On Sun, May 31, 1998 at 02:27:58PM -0400, Gregory S. Stark wrote:

> Dirk Eddelbuettel <edd@debian.org> writes:
> 
> > I had a bug reported against apmd because apmd.c somewhat hackishly calls
> > clock(8) as per
> >
> >          case APM_CRITICAL_RESUME:
> >             time( &then );
> >             system( "clock -s" );
> >             time( &now );
> >             check_power( 1, 0 );
> >             break;
> 
> Odd, I don't seem to have a clock(8) or a /usr/s?bin/clock.

There was one.  It went away in favour of hwclock, unfortunately.  I don't
mind the name change, but hwclock's user interface is none too great.

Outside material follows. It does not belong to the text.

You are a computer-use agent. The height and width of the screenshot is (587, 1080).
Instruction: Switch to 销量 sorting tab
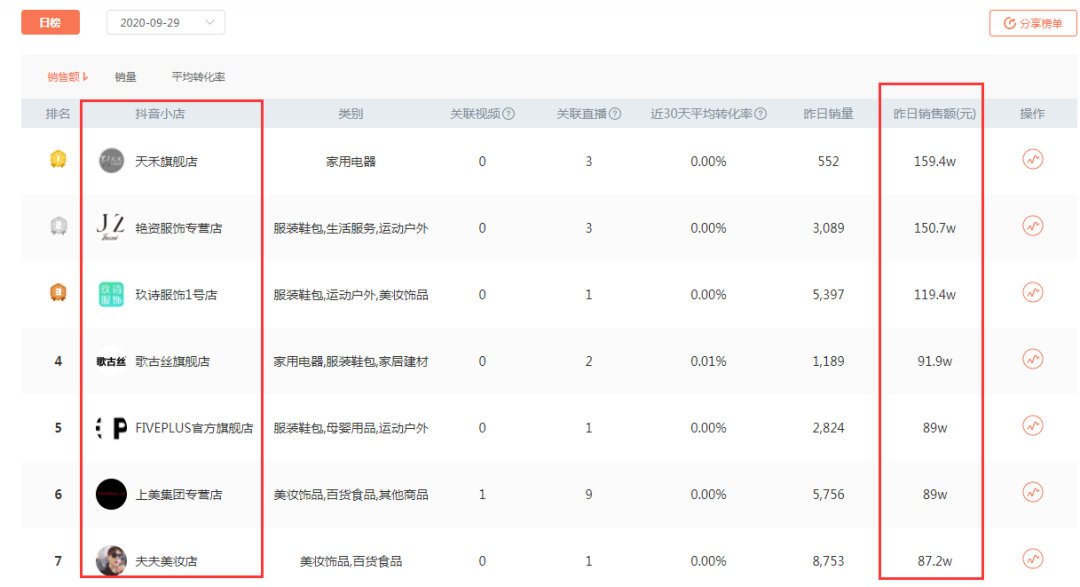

> And I don't quite see why this call has to be there. The kernel already
> does what I think you're trying to do:

Unfortunately, it doesn't do it properly.  I haven't had time to look at it
closely, but my laptop loses _large_ amounts of time when it goes into
suspend.

One interesting effect is due to time zones:  last time I looked, the kernel
records the GMT offset the first time you go into suspend/standby, and uses
it forever after.  Interesting side effects:

	boot (GMT-0500, Eastern standard time)
	suspend
	resume
	Ontario changes to daylight savings time, GMT-0400
	(clock is adjusted automatically by kernel, which keeps everything
	  in GMT)
	suspend
	resume
	Clock has been set to GMT-0500.
	
Now, I can't remember which clock ends up wrong, but the output of 'date'
certainly doesn't match.

In any case, the kernel's clock resetting works really badly even if that
kind of obscure situation doesn't happen.  I really don't know why it does
such a rotten job.

Oh, while I'm on this topic, once upon a time I added a feature to apmd that
causes it to run arbitrary programs on suspend/standby/resume, and the apmd
author agreed to add them to the next apm package release... about two years
ago.  There hasn't been a new release since!  If anyone wants my patch, I
can dig it up.

Here's a sample of apmd --help with my patch:

	usage: apmd [-VvW] [-p percent-change] [-w warn-percent]
	        [-s on-suspend] [-S on-standby]
                [-r on-resume-suspend] [-R on-resume-standby]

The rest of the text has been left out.